President Obama announced today that the federal government will be allocating $250 million to improve training for science and math teachers throughout the country. While believing that the President is well-intended and agreeing with him that the international rankings of American students in math and science need to be improved, 21st Century Jeffersonians should view this effort as a misguided assertion of federal power and yet another erosion of the principles of federalism.
The Constitution does not delegate any powers to the federal government in the field of education, which is an issue that should be left entirely to the states. In the last half century, especially since the establishment of the Department of Education in 1980, the federal governmnt in Washington has encroached continually on the independence of state governments in matters of education. Different states have different requirements, and the idea that a congressman in Vermont understands the needs of a student in Oregon better that the local schoolboard is simply ridiculous.
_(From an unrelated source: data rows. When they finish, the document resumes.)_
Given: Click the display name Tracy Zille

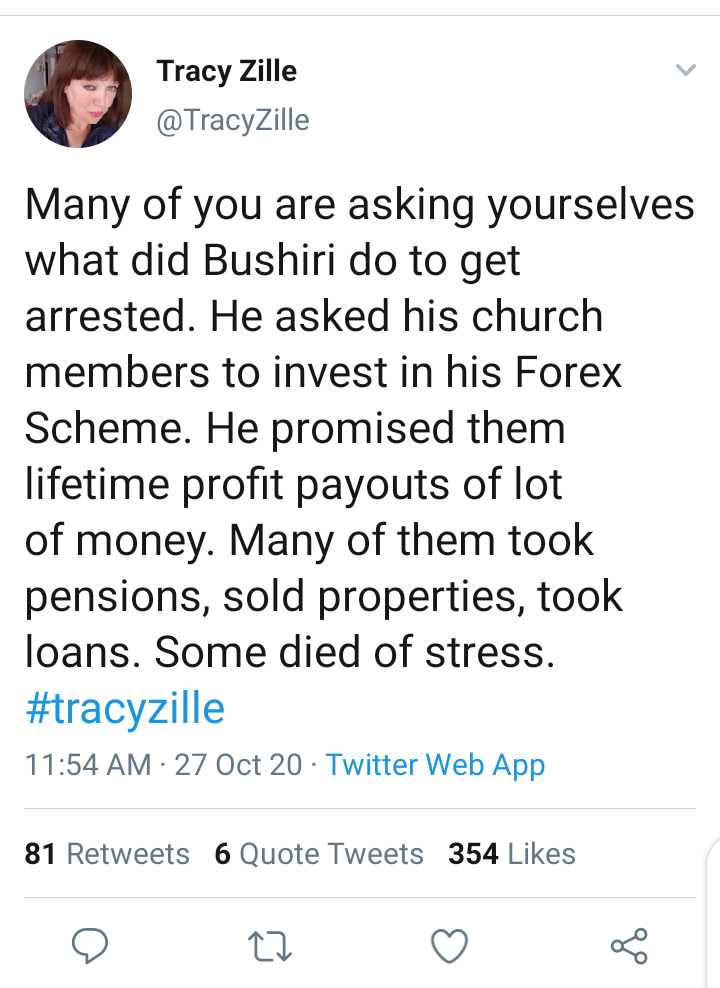Looking at the screenshot, I should pos(227,72).
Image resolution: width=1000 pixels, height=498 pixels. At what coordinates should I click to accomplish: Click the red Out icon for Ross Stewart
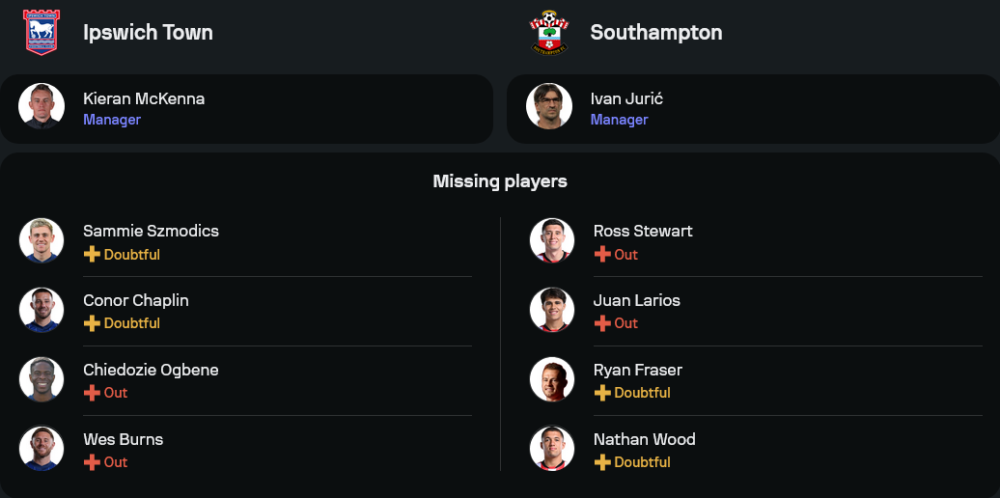pos(602,255)
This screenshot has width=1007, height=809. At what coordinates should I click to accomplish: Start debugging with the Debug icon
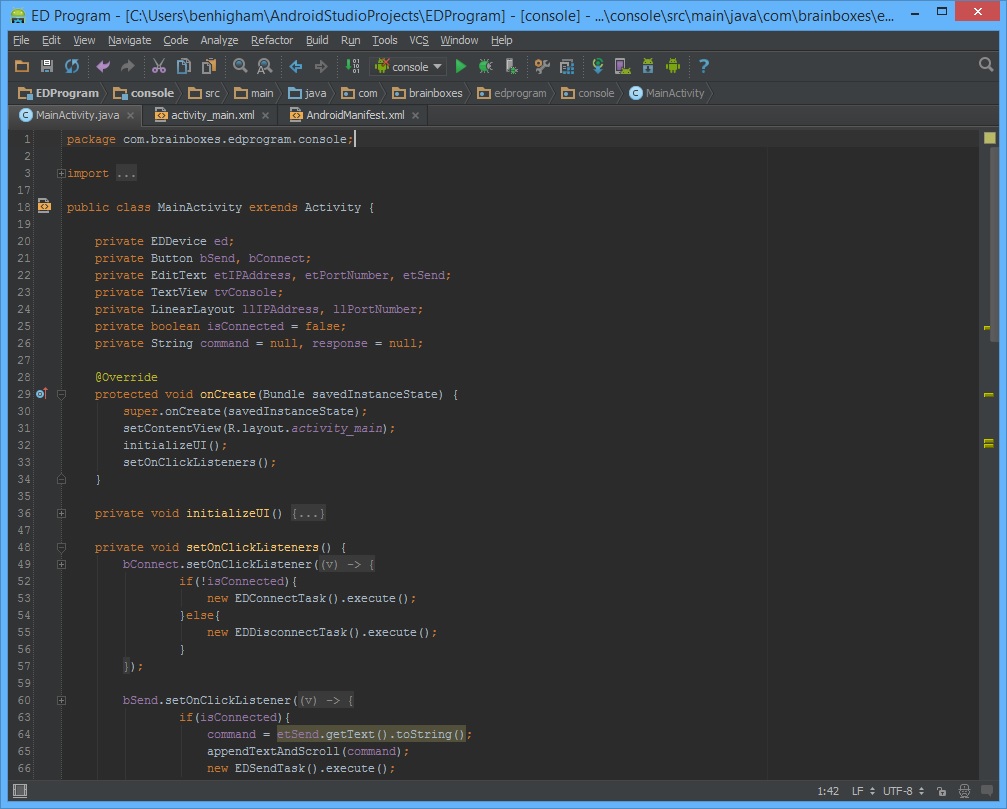[484, 67]
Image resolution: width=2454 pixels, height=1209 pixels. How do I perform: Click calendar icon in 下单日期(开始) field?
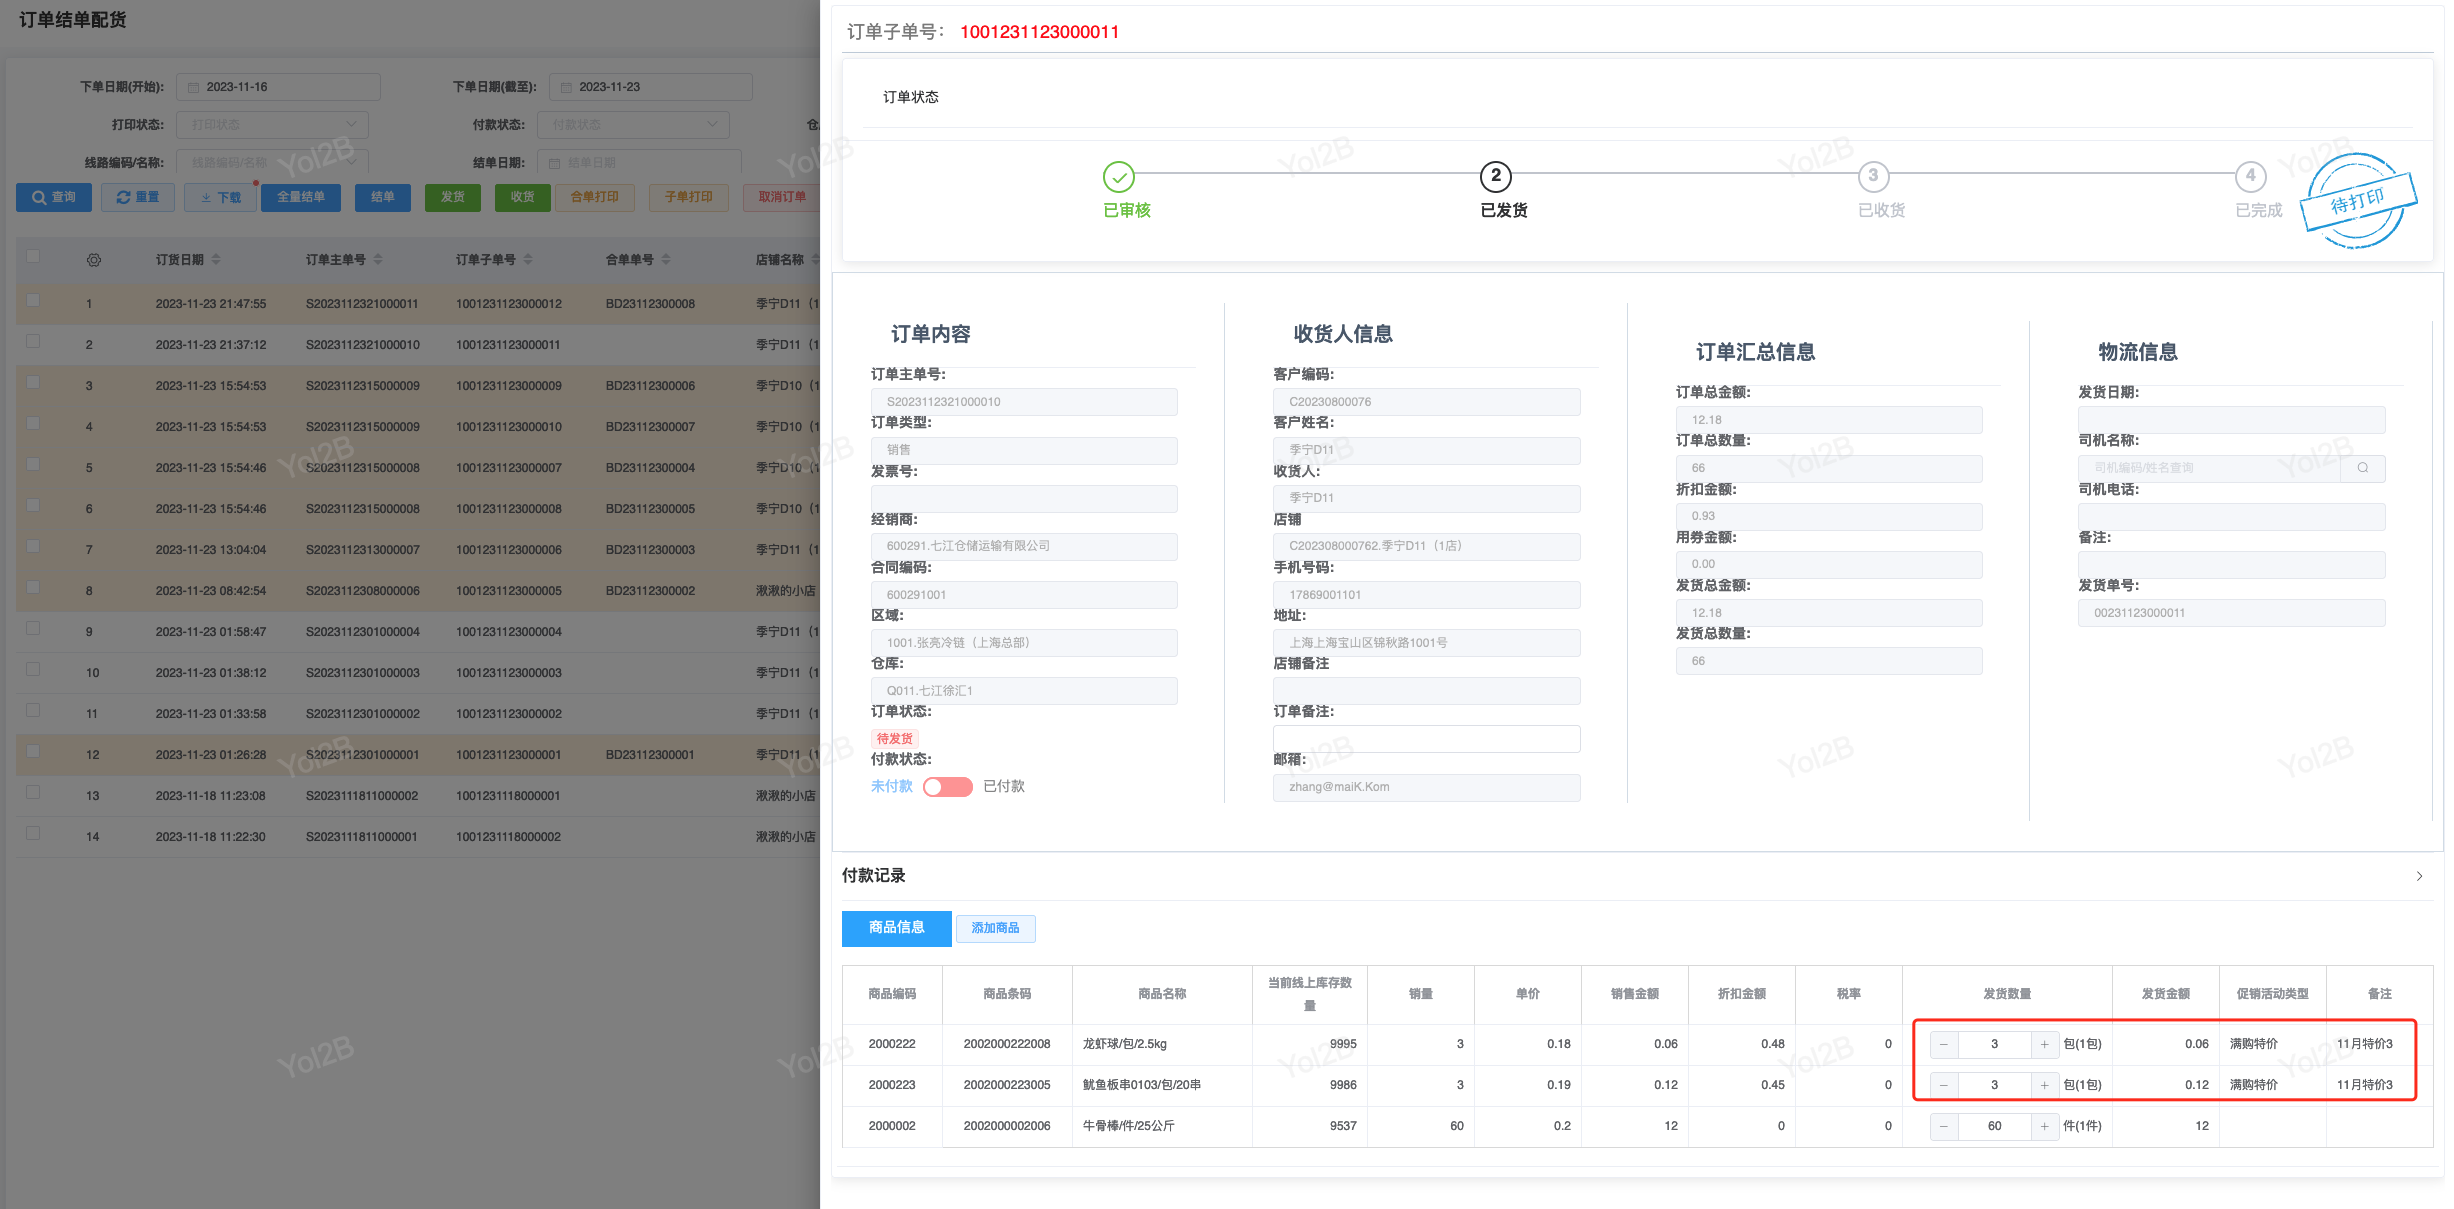pos(194,87)
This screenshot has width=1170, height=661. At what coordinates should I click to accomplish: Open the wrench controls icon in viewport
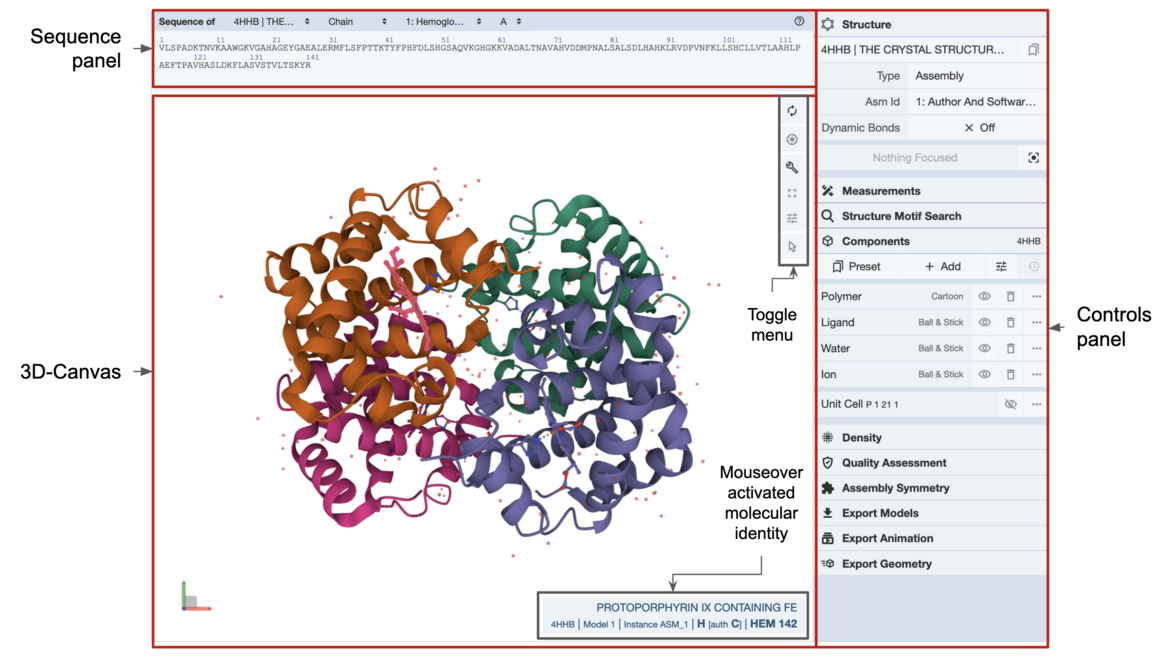pyautogui.click(x=792, y=167)
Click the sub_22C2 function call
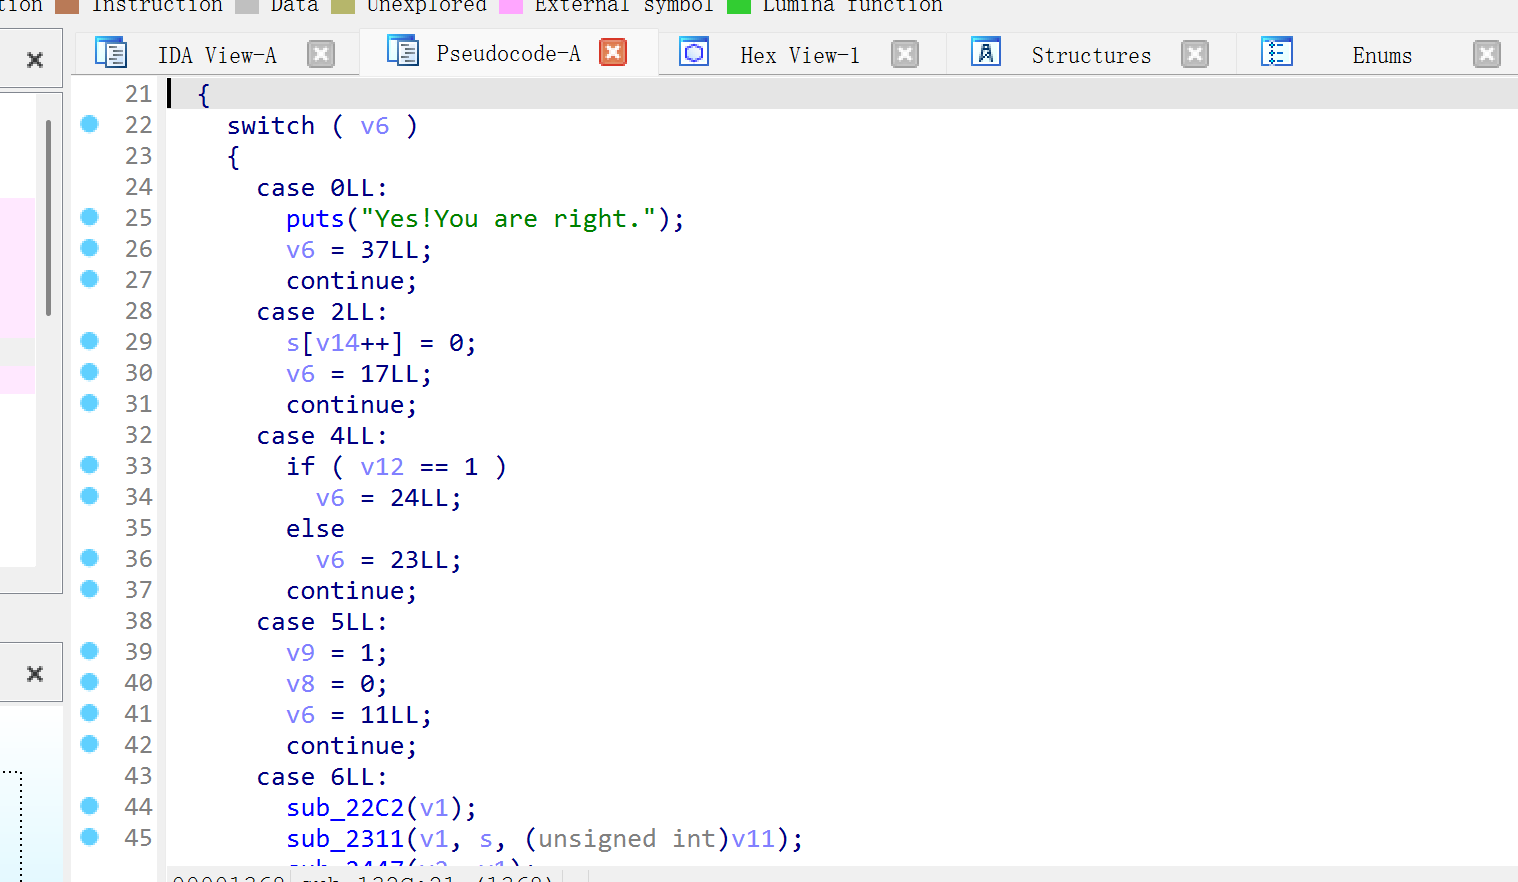Viewport: 1518px width, 882px height. [346, 808]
Furthermore, while $250 million may be a very small sliver of the overall federal budget, every single one of those dollars makes the disastrous fiscal situation of the federal government that much worse. It can easily be argued that the money would have been spent in reducing the deficit.
Wherever federal money goes, federal control will inevitably follow, even with the best of intentions. State and local governments should be working hard to improve the quality of math and science education (and, indeed, education in general) because that is part of their duties to their citizens. But as failed efforts like the No Child Left Behind Act have amply demonstrated, interventions by the federal government into the education system usually produce little or no good and a great deal of trouble.
Thanks, Mr. President. But no thanks.